▶ **AIM OF THE TASK**
Starting at the first entry, print everything through the last exactly.

# # #

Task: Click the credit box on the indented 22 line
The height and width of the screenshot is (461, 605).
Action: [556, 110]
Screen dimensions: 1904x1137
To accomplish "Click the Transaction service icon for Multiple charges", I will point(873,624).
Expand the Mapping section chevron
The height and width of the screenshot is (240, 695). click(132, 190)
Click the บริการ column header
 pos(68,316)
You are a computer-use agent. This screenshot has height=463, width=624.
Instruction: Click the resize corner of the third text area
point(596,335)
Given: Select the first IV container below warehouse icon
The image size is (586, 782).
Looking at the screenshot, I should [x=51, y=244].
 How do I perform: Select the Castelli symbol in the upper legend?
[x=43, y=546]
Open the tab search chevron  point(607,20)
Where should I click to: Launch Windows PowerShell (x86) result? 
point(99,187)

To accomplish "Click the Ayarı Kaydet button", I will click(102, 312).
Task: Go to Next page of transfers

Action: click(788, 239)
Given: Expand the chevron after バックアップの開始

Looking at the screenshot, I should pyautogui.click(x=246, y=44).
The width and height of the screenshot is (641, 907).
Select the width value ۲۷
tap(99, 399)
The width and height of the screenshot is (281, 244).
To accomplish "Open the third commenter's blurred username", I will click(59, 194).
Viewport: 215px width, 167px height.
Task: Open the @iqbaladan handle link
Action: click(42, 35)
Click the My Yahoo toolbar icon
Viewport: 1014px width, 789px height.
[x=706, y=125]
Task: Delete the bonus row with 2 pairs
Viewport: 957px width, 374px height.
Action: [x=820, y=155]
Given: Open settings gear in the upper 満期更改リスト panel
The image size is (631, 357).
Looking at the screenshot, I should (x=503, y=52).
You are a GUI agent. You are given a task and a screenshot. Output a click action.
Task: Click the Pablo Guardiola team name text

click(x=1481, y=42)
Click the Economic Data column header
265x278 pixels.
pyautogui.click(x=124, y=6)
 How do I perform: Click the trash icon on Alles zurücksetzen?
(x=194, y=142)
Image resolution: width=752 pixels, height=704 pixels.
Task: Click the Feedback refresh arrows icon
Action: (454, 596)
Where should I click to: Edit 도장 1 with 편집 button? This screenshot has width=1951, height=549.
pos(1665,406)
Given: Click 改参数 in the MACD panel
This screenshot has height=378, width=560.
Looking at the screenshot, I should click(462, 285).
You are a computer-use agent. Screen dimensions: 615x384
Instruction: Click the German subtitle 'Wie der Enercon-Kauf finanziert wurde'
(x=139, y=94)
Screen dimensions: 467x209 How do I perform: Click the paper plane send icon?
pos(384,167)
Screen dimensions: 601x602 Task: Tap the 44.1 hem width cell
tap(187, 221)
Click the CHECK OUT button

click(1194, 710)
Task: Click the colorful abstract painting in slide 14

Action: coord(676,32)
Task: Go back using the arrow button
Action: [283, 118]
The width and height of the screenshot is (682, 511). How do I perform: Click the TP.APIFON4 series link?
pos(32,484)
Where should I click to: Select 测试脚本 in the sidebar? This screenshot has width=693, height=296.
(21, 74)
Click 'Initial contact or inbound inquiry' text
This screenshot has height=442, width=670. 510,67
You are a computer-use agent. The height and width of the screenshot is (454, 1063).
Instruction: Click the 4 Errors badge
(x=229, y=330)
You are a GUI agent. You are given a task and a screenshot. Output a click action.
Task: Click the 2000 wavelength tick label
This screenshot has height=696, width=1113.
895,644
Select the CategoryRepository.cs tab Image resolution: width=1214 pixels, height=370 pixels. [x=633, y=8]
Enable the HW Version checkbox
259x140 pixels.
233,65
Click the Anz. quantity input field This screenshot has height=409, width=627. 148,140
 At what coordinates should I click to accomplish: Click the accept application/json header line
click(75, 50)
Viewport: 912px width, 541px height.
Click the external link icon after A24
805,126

# # #

▶ **RESULT FOR THIS TASK**
Task: Click the credit box on the indented 22 line
The height and width of the screenshot is (461, 605).
Action: [556, 110]
Screen dimensions: 1904x1137
To accomplish "Click the Transaction service icon for Multiple charges", I will point(873,624).
Expand the Mapping section chevron
The height and width of the screenshot is (240, 695). click(132, 190)
Click the บริการ column header
 pos(68,316)
You are a computer-use agent. This screenshot has height=463, width=624.
Instruction: Click the resize corner of the third text area
point(596,335)
Given: Select the first IV container below warehouse icon
The image size is (586, 782).
Looking at the screenshot, I should [x=51, y=244].
 How do I perform: Select the Castelli symbol in the upper legend?
[x=43, y=546]
Open the tab search chevron  point(607,20)
Where should I click to: Launch Windows PowerShell (x86) result? 
point(99,187)

To accomplish "Click the Ayarı Kaydet button", I will click(102, 312).
Task: Go to Next page of transfers

Action: click(788, 239)
Given: Expand the chevron after バックアップの開始

Looking at the screenshot, I should pyautogui.click(x=246, y=44).
The width and height of the screenshot is (641, 907).
Select the width value ۲۷
tap(99, 399)
The width and height of the screenshot is (281, 244).
To accomplish "Open the third commenter's blurred username", I will click(59, 194).
Viewport: 215px width, 167px height.
Task: Open the @iqbaladan handle link
Action: click(42, 35)
Click the My Yahoo toolbar icon
Viewport: 1014px width, 789px height.
[x=706, y=125]
Task: Delete the bonus row with 2 pairs
Viewport: 957px width, 374px height.
Action: [x=820, y=155]
Given: Open settings gear in the upper 満期更改リスト panel
The image size is (631, 357).
Looking at the screenshot, I should (x=503, y=52).
You are a GUI agent. You are given a task and a screenshot. Output a click action.
Task: Click the Pablo Guardiola team name text

click(x=1481, y=42)
Click the Economic Data column header
265x278 pixels.
pyautogui.click(x=124, y=6)
 How do I perform: Click the trash icon on Alles zurücksetzen?
(x=194, y=142)
Image resolution: width=752 pixels, height=704 pixels.
Task: Click the Feedback refresh arrows icon
Action: (454, 596)
Where should I click to: Edit 도장 1 with 편집 button? This screenshot has width=1951, height=549.
pos(1665,406)
Given: Click 改参数 in the MACD panel
This screenshot has height=378, width=560.
Looking at the screenshot, I should click(462, 285).
You are a computer-use agent. Screen dimensions: 615x384
Instruction: Click the German subtitle 'Wie der Enercon-Kauf finanziert wurde'
(x=139, y=94)
Screen dimensions: 467x209 How do I perform: Click the paper plane send icon?
pos(384,167)
Screen dimensions: 601x602 Task: Tap the 44.1 hem width cell
tap(187, 221)
Click the CHECK OUT button

click(1194, 710)
Task: Click the colorful abstract painting in slide 14

Action: coord(676,32)
Task: Go back using the arrow button
Action: [283, 118]
The width and height of the screenshot is (682, 511). How do I perform: Click the TP.APIFON4 series link?
pos(32,484)
Where should I click to: Select 测试脚本 in the sidebar? This screenshot has width=693, height=296.
(21, 74)
Click 'Initial contact or inbound inquiry' text
This screenshot has height=442, width=670. 510,67
You are a computer-use agent. The height and width of the screenshot is (454, 1063).
Instruction: Click the 4 Errors badge
(x=229, y=330)
You are a GUI agent. You are given a task and a screenshot. Output a click action.
Task: Click the 2000 wavelength tick label
This screenshot has height=696, width=1113.
895,644
Select the CategoryRepository.cs tab Image resolution: width=1214 pixels, height=370 pixels. [x=633, y=8]
Enable the HW Version checkbox
259x140 pixels.
233,65
Click the Anz. quantity input field This screenshot has height=409, width=627. 148,140
 At what coordinates should I click to accomplish: Click the accept application/json header line
click(75, 50)
Viewport: 912px width, 541px height.
Click the external link icon after A24
805,126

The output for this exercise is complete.